(Records from a collection)

————

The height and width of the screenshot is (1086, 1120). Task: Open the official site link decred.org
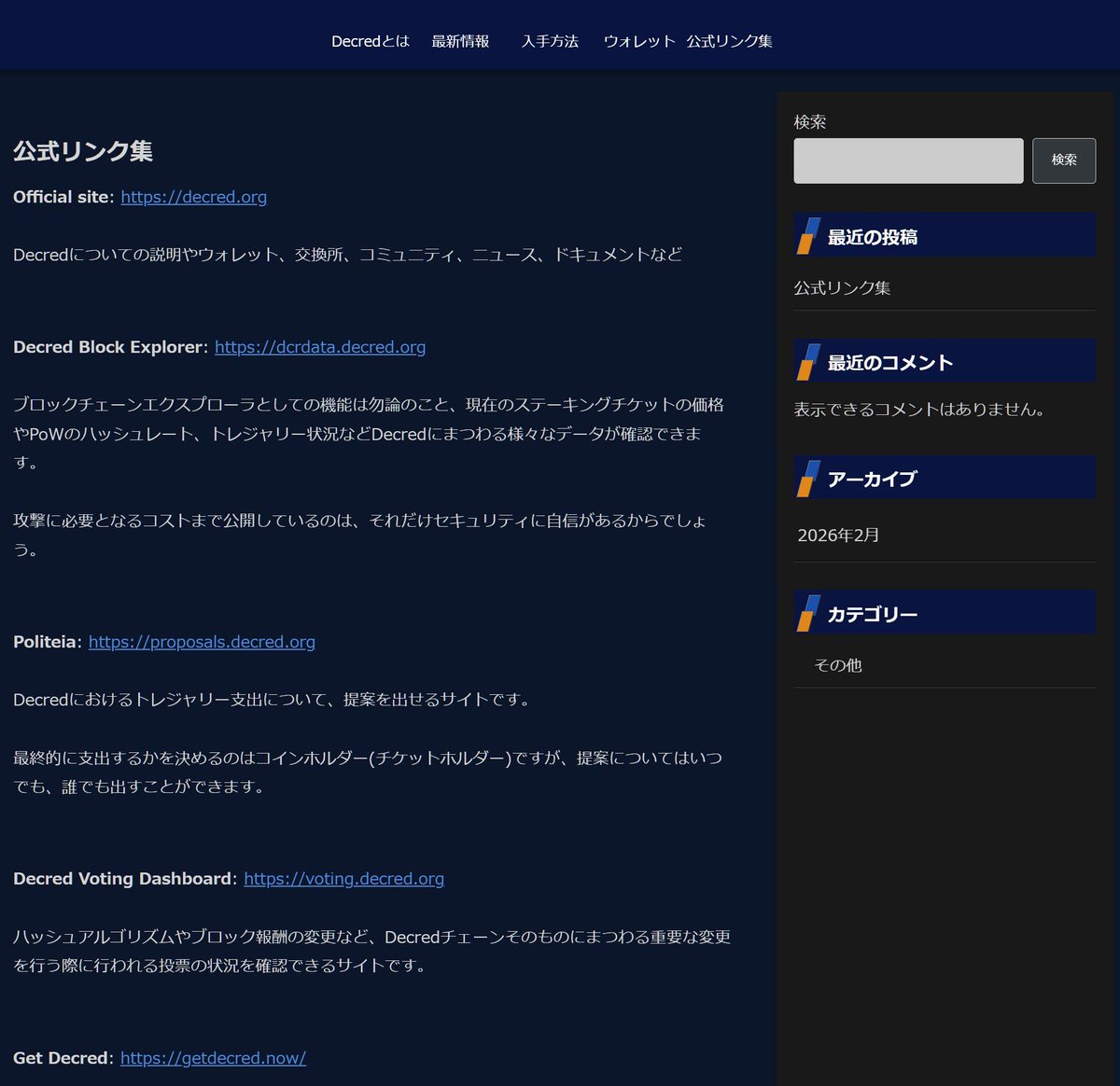(x=193, y=197)
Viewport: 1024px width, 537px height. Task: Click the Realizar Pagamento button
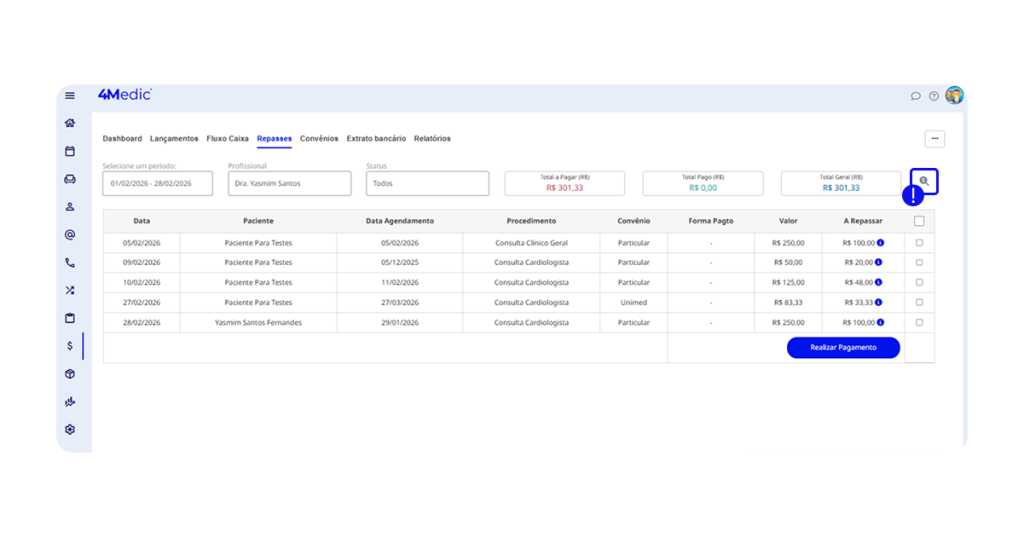click(843, 348)
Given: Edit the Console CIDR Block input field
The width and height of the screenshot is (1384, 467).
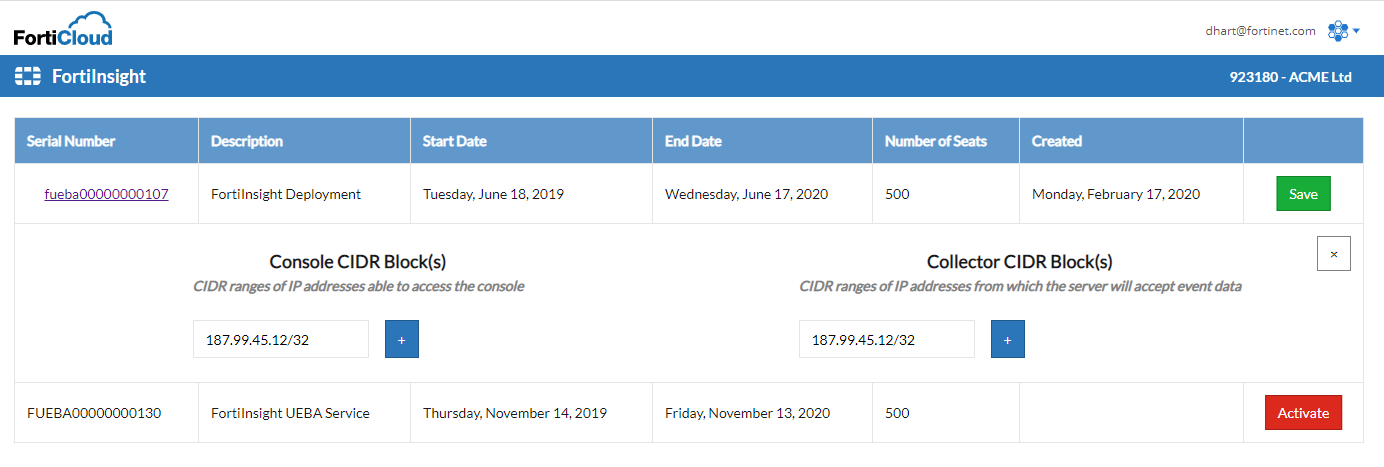Looking at the screenshot, I should (x=281, y=339).
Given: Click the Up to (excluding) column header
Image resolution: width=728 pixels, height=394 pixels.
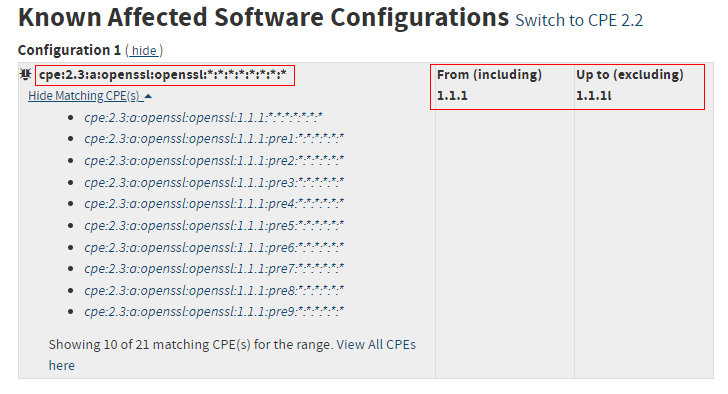Looking at the screenshot, I should [x=630, y=75].
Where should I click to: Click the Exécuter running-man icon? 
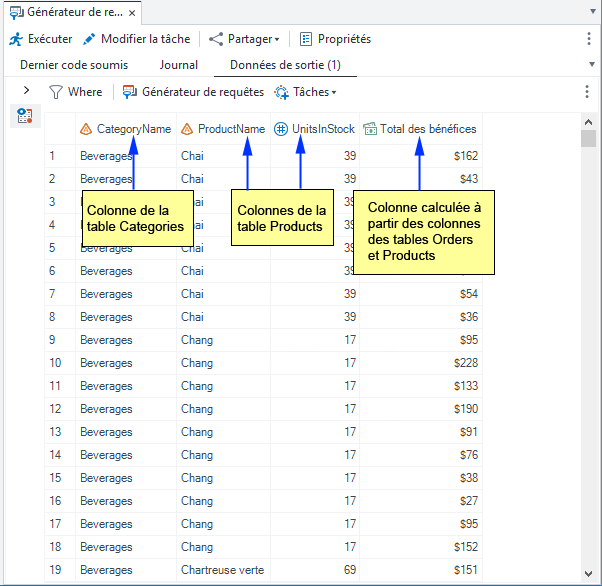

————

● **Task details**:
Return every record exactly. Pictures stay out.

● **Completed exercise**:
The height and width of the screenshot is (1086, 1120). Task: Open the official site link decred.org
(x=193, y=197)
Viewport: 1024px width, 537px height. Task: Click the Realizar Pagamento button
click(843, 348)
Given: Edit the Console CIDR Block input field
The width and height of the screenshot is (1384, 467).
Looking at the screenshot, I should (x=281, y=339).
Given: Click the Up to (excluding) column header
Image resolution: width=728 pixels, height=394 pixels.
Looking at the screenshot, I should [x=630, y=75].
Where should I click to: Click the Exécuter running-man icon? 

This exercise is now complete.